BEGIN DOCUMENT SECTION

I make it a point to never bring up films I’ve produced with critics, whether their reactions are good or bad. Too awkward. But with Ebert, it felt like the thing to do. He projected an accessibility through his writing, a quality that enabled him to become not just an advocate of specific films but a kind of ambassador for the movies in general. I don’t think back in the day I even imagined we’d ever need such a person — I mean, cinema was the 20th century artform, right? But there became a point, as we tilted into the 21st century, when that enthusiasm was needed, and Ebert mustered it as powerfully as anyone.
Which is not to say that he didn’t have his doubts. Covering the Cannes Film Festival a few years ago, he wrote, “I’ve been to 35 festivals in Cannes. I’ll tell you the truth. I doubt if there will even be a Cannes Film Festival in another 35 years. If there is, it will have little to do with the kinds of films and audiences we grew up treasuring. More and more, I’m feeling it’s good-bye to all that.”

END DOCUMENT SECTION
BEGIN DATASET EXCERPTS

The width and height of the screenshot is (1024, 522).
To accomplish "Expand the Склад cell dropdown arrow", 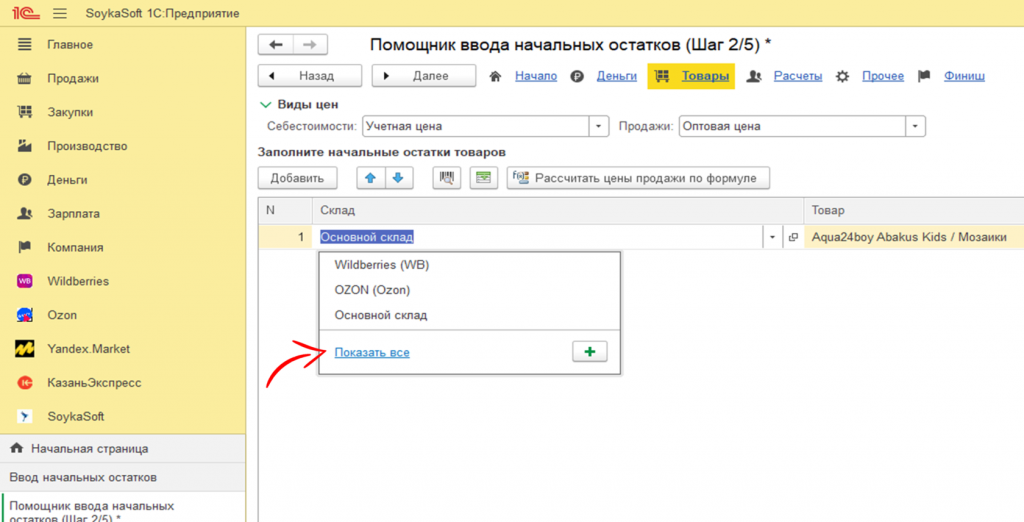I will pyautogui.click(x=772, y=237).
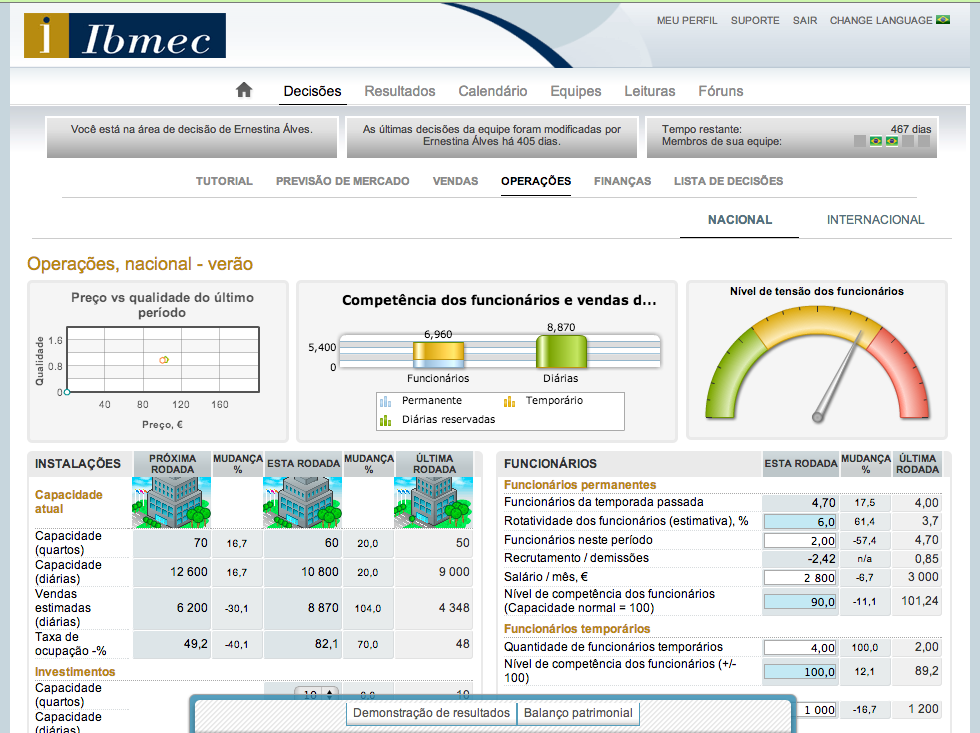980x733 pixels.
Task: Click the Brazil flag beside Change Language
Action: pos(942,20)
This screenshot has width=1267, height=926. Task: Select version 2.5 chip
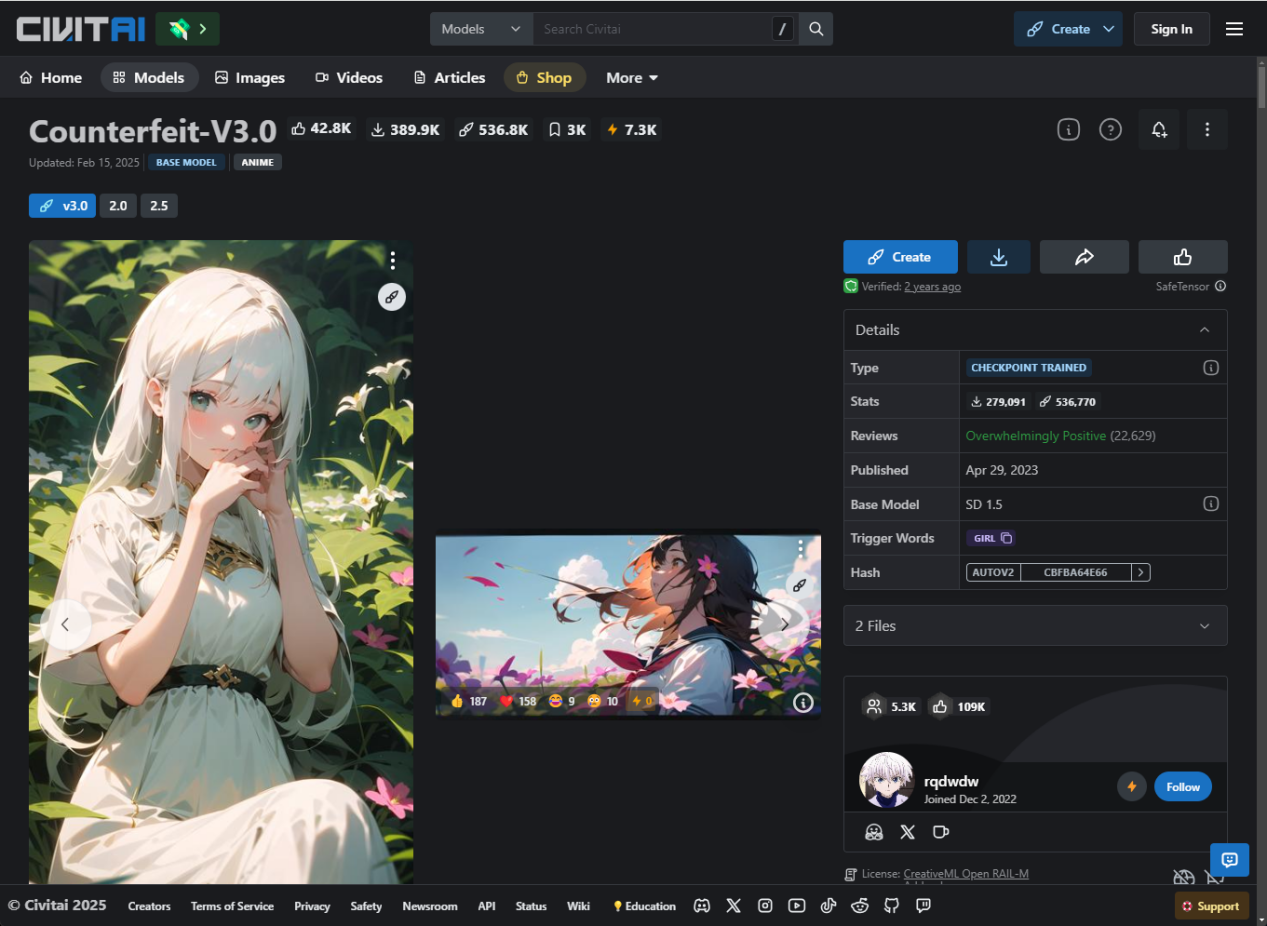(159, 206)
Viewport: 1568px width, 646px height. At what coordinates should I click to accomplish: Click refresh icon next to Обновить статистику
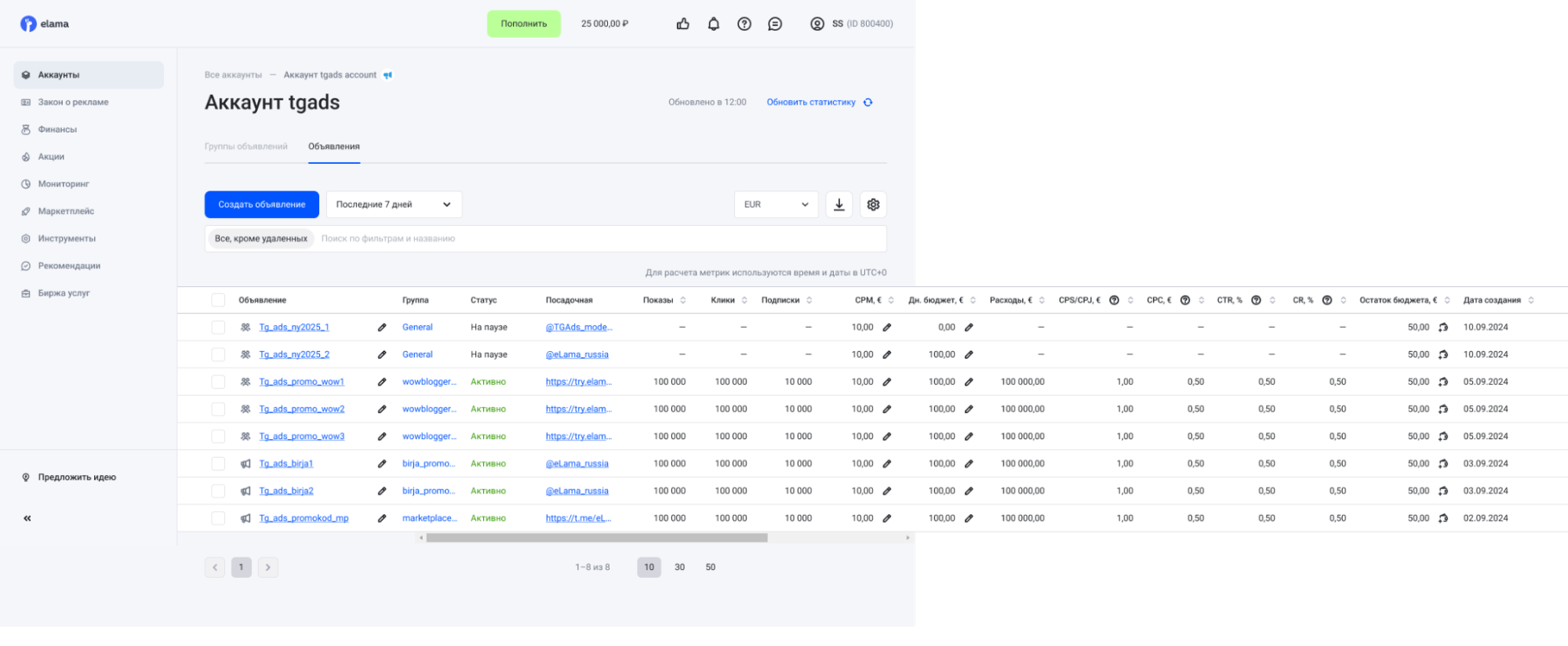point(868,103)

END DATASET EXCERPTS

▸ **EXERCISES TO COMPLETE**:
a. Repeat the stretch of the Ebert passage from "I make it a" through "powerfully as anyone.", word for word.
b. In the passage about Ebert, list each sentence of the Cannes quotation attributed to him.
c. Carry the reflection on Ebert forward from its final sentence.

▸ **EXPECTED RESULTS**:
a.
I make it a point to never bring up films I’ve produced with critics, whether their reactions are good or bad. Too awkward. But with Ebert, it felt like the thing to do. He projected an accessibility through his writing, a quality that enabled him to become not just an advocate of specific films but a kind of ambassador for the movies in general. I don’t think back in the day I even imagined we’d ever need such a person — I mean, cinema was the 20th century artform, right? But there became a point, as we tilted into the 21st century, when that enthusiasm was needed, and Ebert mustered it as powerfully as anyone.

b.
- I’ve been to 35 festivals in Cannes.
- I’ll tell you the truth.
- I doubt if there will even be a Cannes Film Festival in another 35 years.
- If there is, it will have little to do with the kinds of films and audiences we grew up treasuring.
- More and more, I’m feeling it’s good-bye to all that.

c.
These doubts weren’t reflected in his output, however. Ebert still cranked out hundreds of reviews a year. But they were reflected in the way he expanded his voice. Even if cancer hadn’t rendered him unable to speak, I’m sure he would have been just as active on social media because he knew that his job required his presence there. In the last few years, in the same way I’d look forward to a good Ebert review, I’d anticipate him maybe reading something I wrote and retweeting, which he did a few times, or turning me on via a link to some unknown film writer he discovered on the internet, or championing the work of someone like Filmmaker’s Jamie Stuart, whose work he dubbed Oscar-worthy.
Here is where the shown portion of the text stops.